INDRAGIRI HILIR – Kasus dugaan penyalahgunaan niaga BBM subsidi yang menjerat Samsul Ahyar dan tengah menjadi perhatian publik di Kabupaten Indragiri Hilir (Inhil), kini memasuki tahap proses hukum. Menyikapi hal tersebut, pihak kuasa hukum Samsul Ahyar, Hadi Mardiansyah akhirnya angkat bicara.
Dalam pernyataan resminya, kuasa hukum menegaskan bahwa pihaknya menghormati dan mendukung penuh proses penegakan hukum yang sedang berjalan. Mereka menekankan bahwa proses hukum harus dilaksanakan secara objektif, proporsional, dan berkeadilan, dengan tetap menjunjung tinggi asas praduga tidak bersalah.
“Tentu kami menghormati proses hukum yang ada. Namun, kami juga berharap penanganan perkara ini dilakukan secara adil dan transparan dengan melihat seluruh aspek, tidak hanya dari sisi normatifnya saja,” ujar Hadi, Sabtu (11/04/2026) di Tembilahan.
Lebih lanjut Hadi menjelaskan, dugaan tindak pidana yang disangkakan kepada kliennya tidak dapat dilepaskan dari kondisi riil di lapangan. Di Desa Pengalihan, Kecamatan Enok, hingga saat ini diketahui belum terdapat penyalur resmi BBM dari Pertamina, sehingga masyarakat mengalami keterbatasan akses terhadap BBM subsidi.

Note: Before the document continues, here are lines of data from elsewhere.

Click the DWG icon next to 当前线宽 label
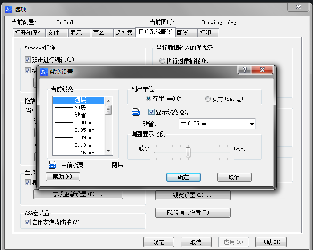This screenshot has width=313, height=250. pyautogui.click(x=52, y=165)
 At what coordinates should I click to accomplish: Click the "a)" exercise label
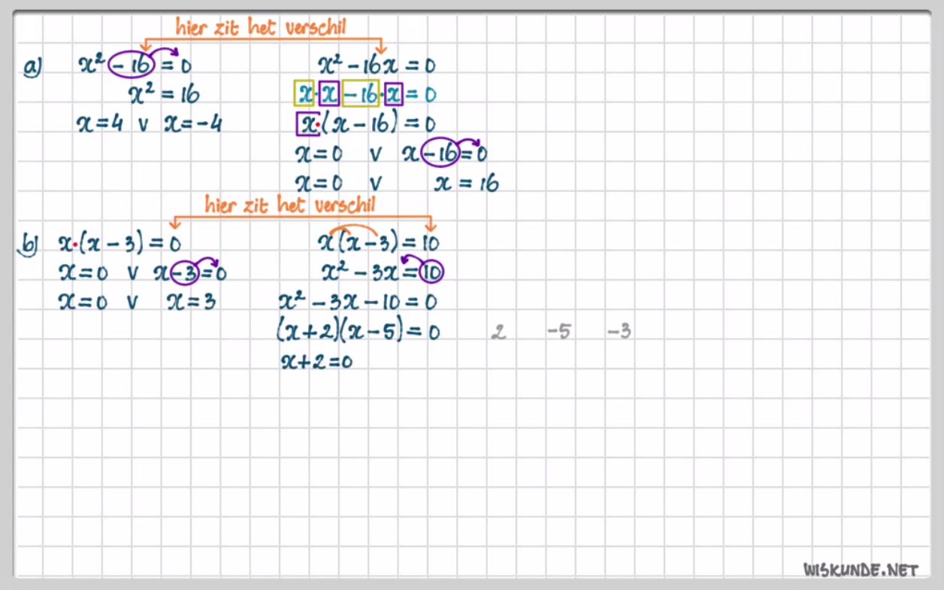32,68
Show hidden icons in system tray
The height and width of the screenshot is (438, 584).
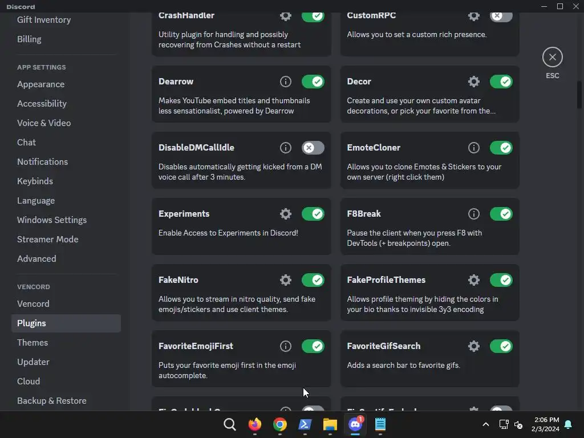pos(485,424)
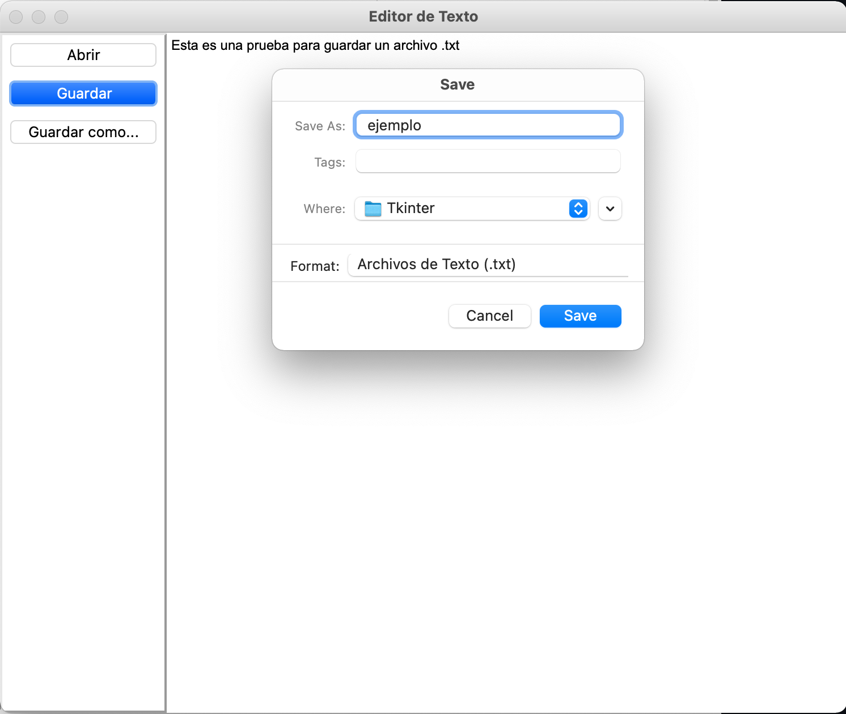Click the Tkinter folder icon in Where field
The height and width of the screenshot is (714, 846).
(x=372, y=209)
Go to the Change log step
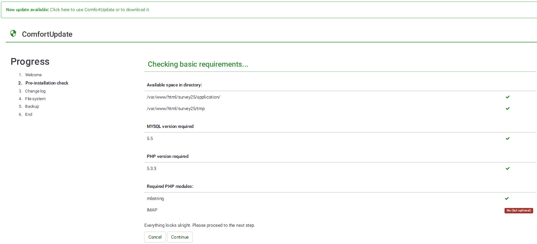This screenshot has height=244, width=537. coord(35,91)
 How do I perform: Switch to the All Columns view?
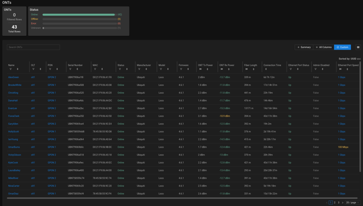(x=323, y=47)
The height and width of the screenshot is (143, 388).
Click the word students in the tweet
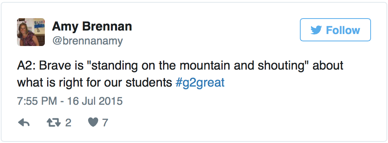pos(149,83)
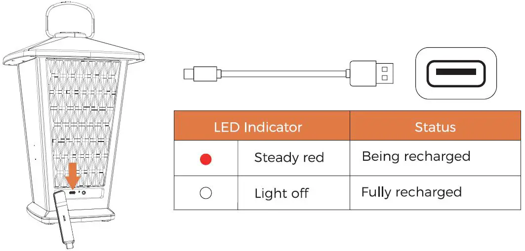Click the "Steady red" label

tap(288, 158)
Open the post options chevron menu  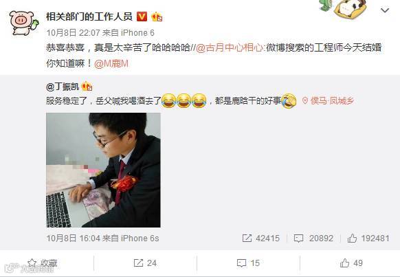[385, 10]
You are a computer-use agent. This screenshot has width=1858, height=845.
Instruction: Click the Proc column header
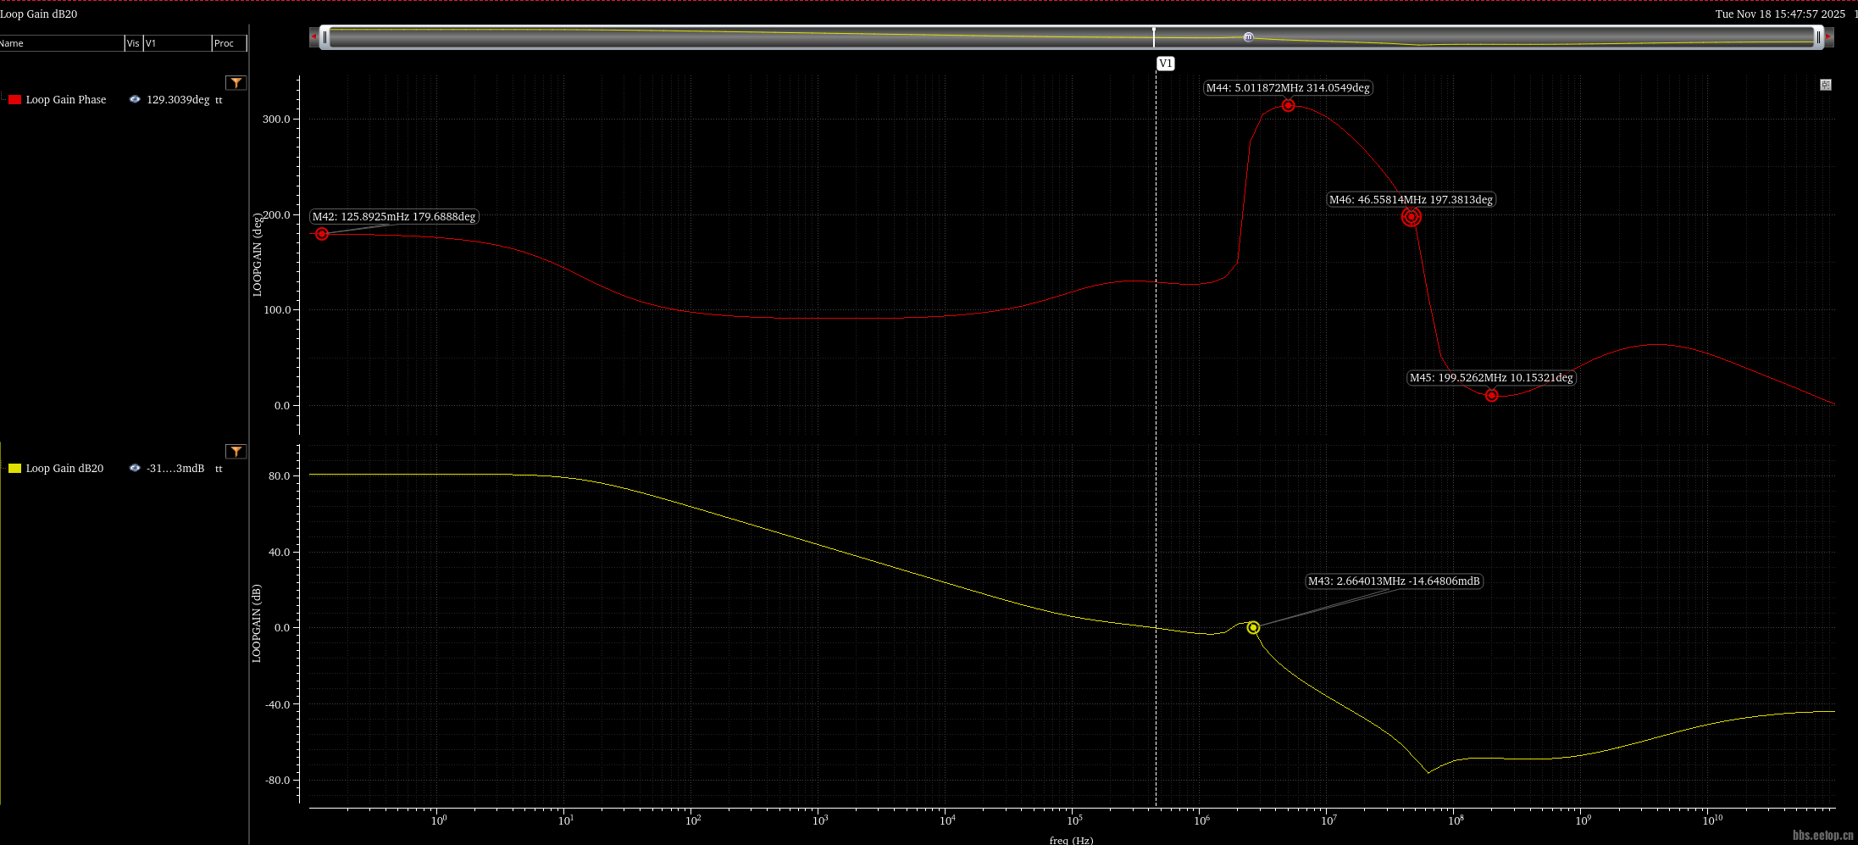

Dalam kondisi tersebut, Samsul Ahyar disebut berinisiatif membantu memenuhi kebutuhan masyarakat sekitar. Meski diakui terdapat potensi melanggar peraturan yang ada. Kuasa hukum menegaskan bahwa kliennya tidak berniat melakukan penimbunan BBM sebagaimana yang disangkakan.
“Apa yang dilakukan klien kami lebih kepada upaya membantu masyarakat yang kesulitan mendapatkan BBM di daerahnya. bukan untuk praktik penimbunan,” tegas Hadi.
Pihak kuasa hukum juga menyatakan akan mengawal proses hukum ini secara profesional, mulai dari tahap penyidikan hingga pembuktian di persidangan, guna memastikan fakta-fakta yang sebenarnya dapat terungkap secara terang.
Di sisi lain, mereka berharap peristiwa ini menjadi perhatian serius bagi pemerintah, khususnya terkait belum meratanya distribusi BBM subsidi di wilayah terpencil di Kabupaten Indragiri Hilir.
“Kami berharap ini menjadi evaluasi bersama, agar ke depan distribusi BBM subsidi dapat lebih merata dan menjangkau seluruh masyarakat, khususnya di kab. Indragiri Hilir.” tambah Hadi.
Menutup pernyataannya, Hadi mengajak seluruh pihak untuk tetap menghormati proses hukum yang berjalan serta tidak terburu-buru dalam menarik kesimpulan, sembari tetap menjunjung tinggi nilai keadilan, baik secara hukum maupun kemanusiaan.